I had only one answer. Home is where my fiance (at the time) and kitties are. I have lived so many places and had the luxury of traveling and visiting many countries in my life. I will say that I feel at home in some ways when I am in Mexico, but it is not MY home. The photo at the beginning of this post is the beautiful courtyard of family in Mexico, and I certainly felt at home when I visited in July of 2014.
Minnesota is my home now, and where I see myself living for the foreseeable future. I have lived here more permanently since 1998 and that is nearly 20 years now. I made some bold pronouncements during the Trump campaign when I declared that, if he builds a wall, I will go live SOUTH of it.
As a daughter of an immigrant parent and a parent who lived in Minnesota and Wisconsin in her life, I feel freedom and privilege to declare my home as anywhere I feel loved and safe.

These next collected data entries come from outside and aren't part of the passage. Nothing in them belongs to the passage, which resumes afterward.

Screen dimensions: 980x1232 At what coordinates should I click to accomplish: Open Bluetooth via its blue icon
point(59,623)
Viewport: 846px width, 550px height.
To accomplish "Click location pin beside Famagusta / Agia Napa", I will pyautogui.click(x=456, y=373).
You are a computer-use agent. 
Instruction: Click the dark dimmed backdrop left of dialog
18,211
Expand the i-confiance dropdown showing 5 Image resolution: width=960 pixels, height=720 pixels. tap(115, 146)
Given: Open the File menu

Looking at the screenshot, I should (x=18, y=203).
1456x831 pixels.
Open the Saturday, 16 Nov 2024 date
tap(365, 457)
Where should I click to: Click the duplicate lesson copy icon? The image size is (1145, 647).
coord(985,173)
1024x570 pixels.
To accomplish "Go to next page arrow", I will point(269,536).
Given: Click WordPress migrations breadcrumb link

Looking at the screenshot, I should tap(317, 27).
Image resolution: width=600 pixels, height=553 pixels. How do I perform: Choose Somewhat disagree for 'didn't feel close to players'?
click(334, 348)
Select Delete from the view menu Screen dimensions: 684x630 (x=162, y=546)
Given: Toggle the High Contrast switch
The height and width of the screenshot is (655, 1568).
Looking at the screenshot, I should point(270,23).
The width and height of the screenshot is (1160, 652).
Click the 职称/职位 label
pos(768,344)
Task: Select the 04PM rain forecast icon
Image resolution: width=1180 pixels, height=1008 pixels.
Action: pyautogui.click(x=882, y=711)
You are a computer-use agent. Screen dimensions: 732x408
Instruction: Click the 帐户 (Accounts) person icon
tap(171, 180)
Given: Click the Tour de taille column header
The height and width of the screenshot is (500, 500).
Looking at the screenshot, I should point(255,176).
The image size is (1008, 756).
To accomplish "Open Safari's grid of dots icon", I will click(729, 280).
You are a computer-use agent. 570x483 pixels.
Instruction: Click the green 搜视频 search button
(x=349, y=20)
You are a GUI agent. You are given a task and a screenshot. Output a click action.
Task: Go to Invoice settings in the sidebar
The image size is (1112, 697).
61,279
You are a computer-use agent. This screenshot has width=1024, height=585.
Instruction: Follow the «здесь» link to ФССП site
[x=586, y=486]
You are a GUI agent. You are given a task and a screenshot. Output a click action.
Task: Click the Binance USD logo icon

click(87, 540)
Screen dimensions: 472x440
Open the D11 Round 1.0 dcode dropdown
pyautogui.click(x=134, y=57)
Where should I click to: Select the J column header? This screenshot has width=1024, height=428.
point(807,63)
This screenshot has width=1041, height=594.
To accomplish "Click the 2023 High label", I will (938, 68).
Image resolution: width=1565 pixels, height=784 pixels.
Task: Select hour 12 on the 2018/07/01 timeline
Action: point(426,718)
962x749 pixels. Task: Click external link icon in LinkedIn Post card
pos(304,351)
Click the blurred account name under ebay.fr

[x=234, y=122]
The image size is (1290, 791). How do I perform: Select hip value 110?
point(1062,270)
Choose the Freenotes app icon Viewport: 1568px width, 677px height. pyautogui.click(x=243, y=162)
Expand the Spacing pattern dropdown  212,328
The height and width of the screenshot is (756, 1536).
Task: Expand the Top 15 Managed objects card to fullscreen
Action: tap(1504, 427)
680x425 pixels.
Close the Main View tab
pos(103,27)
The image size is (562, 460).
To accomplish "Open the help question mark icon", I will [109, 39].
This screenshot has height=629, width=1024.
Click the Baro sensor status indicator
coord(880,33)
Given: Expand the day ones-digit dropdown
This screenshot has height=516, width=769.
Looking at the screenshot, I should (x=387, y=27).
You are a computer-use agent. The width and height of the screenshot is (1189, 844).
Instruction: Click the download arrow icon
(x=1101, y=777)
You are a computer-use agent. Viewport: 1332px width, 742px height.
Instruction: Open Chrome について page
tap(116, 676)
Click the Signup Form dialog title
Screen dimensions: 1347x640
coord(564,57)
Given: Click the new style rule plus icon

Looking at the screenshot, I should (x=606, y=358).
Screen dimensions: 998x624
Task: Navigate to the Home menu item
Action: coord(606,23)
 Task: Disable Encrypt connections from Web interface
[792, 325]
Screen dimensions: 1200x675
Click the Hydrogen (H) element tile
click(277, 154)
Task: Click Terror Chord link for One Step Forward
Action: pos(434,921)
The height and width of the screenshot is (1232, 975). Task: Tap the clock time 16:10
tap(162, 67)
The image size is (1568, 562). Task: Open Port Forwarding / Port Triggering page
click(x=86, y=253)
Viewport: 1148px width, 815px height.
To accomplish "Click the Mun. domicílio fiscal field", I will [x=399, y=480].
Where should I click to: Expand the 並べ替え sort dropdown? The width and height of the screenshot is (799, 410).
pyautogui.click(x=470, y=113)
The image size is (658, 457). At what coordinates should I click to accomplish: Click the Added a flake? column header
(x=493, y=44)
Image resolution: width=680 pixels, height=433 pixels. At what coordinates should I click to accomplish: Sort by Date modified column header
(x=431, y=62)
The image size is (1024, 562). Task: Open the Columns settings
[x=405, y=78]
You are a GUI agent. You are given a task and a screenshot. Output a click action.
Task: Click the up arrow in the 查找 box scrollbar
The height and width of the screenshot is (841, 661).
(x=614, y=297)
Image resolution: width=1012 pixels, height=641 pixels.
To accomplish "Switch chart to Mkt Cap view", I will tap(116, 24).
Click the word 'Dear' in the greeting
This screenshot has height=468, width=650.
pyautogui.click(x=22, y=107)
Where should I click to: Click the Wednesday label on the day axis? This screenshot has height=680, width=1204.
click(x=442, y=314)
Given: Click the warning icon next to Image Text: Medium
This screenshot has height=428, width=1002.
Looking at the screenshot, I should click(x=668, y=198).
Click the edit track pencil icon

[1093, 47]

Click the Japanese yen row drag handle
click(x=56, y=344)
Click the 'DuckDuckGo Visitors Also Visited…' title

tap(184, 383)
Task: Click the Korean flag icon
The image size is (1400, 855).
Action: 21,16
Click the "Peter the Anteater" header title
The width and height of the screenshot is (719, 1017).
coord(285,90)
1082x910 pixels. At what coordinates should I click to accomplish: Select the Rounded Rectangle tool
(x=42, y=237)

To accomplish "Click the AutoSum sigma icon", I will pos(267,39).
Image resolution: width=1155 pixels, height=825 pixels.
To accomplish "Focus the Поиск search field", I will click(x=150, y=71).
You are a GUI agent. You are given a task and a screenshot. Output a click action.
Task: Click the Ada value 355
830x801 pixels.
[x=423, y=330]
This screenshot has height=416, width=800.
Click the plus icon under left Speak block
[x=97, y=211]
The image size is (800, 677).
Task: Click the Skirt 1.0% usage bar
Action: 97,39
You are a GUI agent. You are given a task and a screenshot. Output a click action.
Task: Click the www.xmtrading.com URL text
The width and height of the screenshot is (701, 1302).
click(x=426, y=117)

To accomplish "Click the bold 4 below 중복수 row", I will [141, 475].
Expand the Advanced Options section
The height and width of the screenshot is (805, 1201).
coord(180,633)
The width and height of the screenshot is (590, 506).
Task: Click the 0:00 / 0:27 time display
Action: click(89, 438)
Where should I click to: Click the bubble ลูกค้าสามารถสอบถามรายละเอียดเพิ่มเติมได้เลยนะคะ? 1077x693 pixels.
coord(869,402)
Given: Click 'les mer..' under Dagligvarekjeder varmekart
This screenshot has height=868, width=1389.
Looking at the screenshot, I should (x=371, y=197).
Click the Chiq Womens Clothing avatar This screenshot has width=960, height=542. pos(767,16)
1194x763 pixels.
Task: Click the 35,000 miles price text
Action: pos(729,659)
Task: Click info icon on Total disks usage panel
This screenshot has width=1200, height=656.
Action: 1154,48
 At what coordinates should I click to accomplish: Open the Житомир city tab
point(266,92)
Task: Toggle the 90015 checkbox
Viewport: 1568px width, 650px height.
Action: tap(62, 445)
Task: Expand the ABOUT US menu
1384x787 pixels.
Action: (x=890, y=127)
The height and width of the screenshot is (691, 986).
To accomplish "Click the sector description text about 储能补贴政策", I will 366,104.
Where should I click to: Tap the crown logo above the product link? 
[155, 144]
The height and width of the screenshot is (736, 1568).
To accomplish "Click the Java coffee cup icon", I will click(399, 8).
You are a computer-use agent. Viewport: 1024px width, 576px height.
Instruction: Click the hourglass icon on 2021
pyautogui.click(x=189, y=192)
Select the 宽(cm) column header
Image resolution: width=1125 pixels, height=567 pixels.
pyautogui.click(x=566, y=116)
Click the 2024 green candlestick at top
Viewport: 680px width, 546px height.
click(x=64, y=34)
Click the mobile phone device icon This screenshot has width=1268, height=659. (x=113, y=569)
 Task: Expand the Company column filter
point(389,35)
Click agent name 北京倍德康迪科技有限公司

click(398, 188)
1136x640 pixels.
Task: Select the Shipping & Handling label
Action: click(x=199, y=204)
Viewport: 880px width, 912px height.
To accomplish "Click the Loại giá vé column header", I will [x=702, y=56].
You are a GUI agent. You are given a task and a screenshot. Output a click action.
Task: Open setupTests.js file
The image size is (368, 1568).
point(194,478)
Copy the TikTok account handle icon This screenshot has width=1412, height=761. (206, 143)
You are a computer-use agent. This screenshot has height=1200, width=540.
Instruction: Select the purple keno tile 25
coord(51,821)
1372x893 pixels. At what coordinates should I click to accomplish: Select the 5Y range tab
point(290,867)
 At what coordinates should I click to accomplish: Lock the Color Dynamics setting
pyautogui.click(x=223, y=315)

The world is my home. It is our home. I have clean air to breathe and clean water to drink.
Home right now is Minnesota. Even though I am not the biggest fan of winter, I love the change of seasons. Summers are lovely and Spring and Fall make my heart sing. I often dream of retiring to Mexico, or perhaps living half the year there, and living on the North Shore of Lake Superior in the Spring/Summer/Fall. I am trying to convince my husband this would be a good idea; he does not argue too much, though he would like to find an expat community in Mexico, since he is not fluent in Spanish as I am.
I realize this reflects the privilege I enjoy as an American, and as a person with enough means to be able to live where I choose. And I am deeply grateful for this. I am always home. I will always be loved. I am grateful to be safe in this place.